What the task requires >> Please show each line of the records below that contains the string "order". Case counts.

Data to process >>
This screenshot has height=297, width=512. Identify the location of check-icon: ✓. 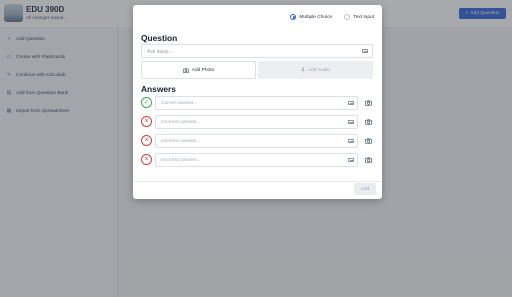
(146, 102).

==

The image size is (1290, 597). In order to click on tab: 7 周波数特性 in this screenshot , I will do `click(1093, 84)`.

---

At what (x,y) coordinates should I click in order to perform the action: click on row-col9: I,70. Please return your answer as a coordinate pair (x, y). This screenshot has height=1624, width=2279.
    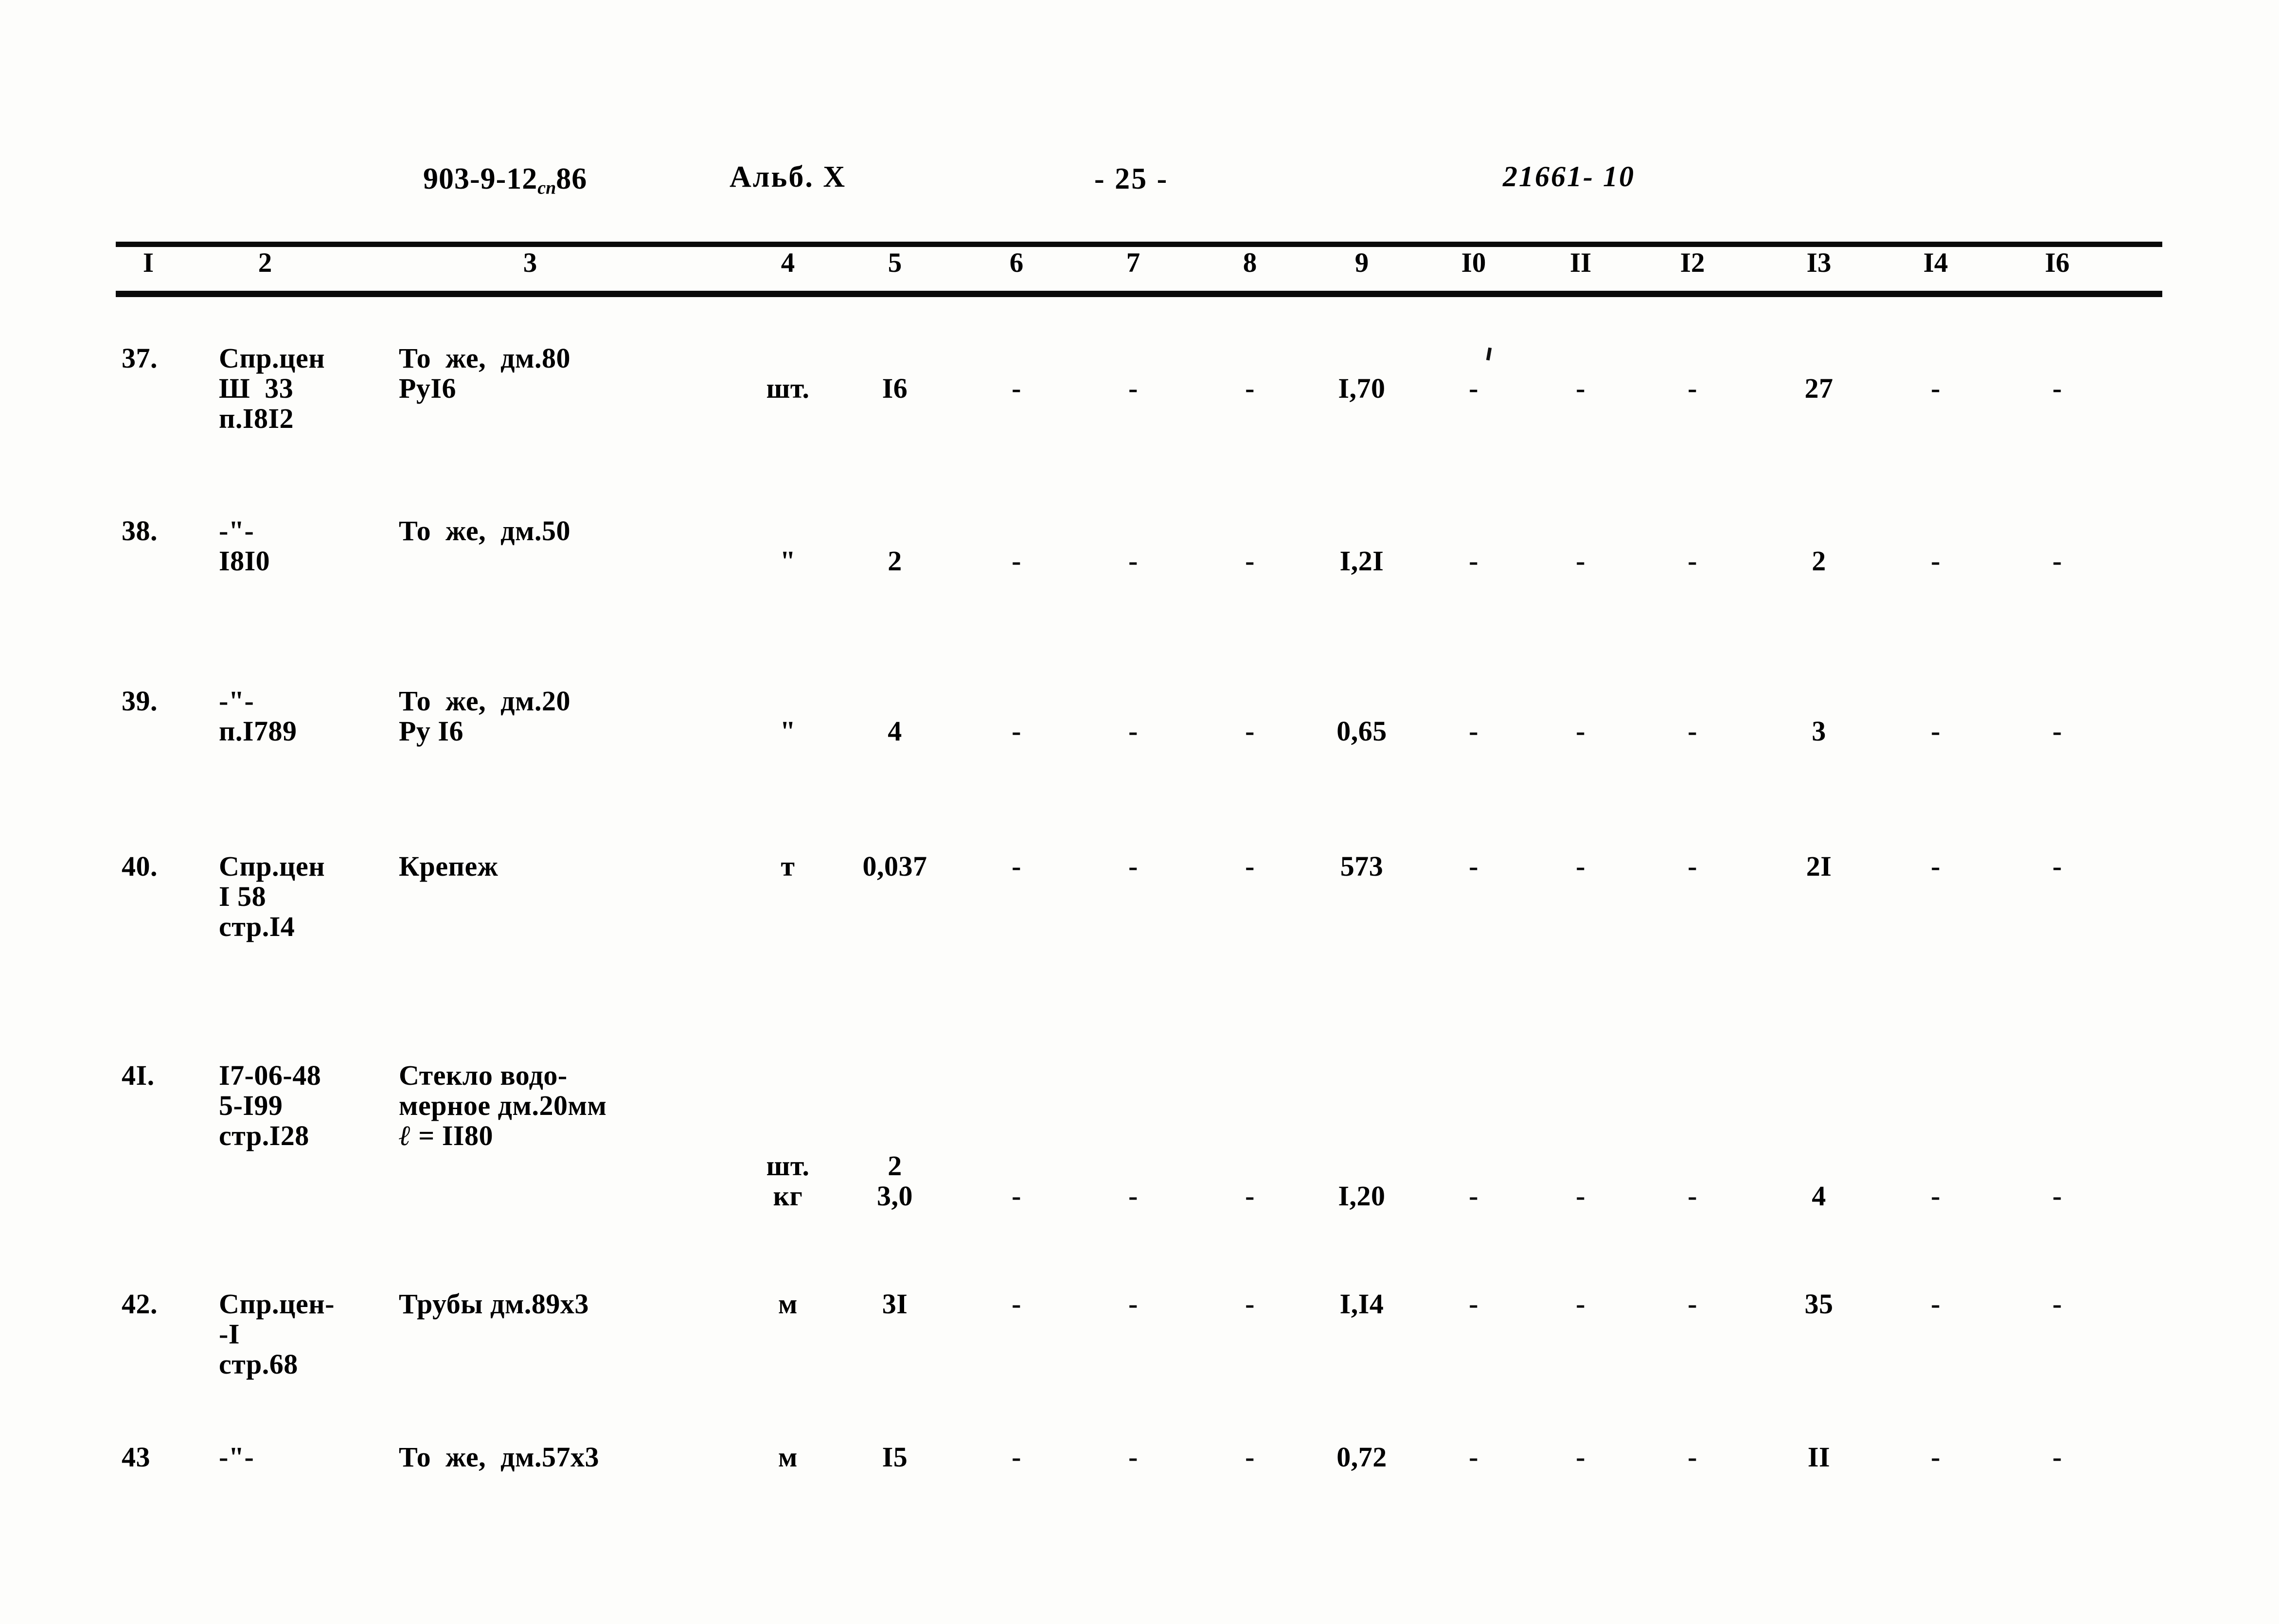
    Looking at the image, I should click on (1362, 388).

Answer to this exercise >>
The image size is (1290, 597). In order to click on tab: 7 周波数特性 in this screenshot , I will do `click(1093, 84)`.
At what (x,y) coordinates should I click in order to perform the action: click on row-col9: I,70. Please return your answer as a coordinate pair (x, y). This screenshot has height=1624, width=2279.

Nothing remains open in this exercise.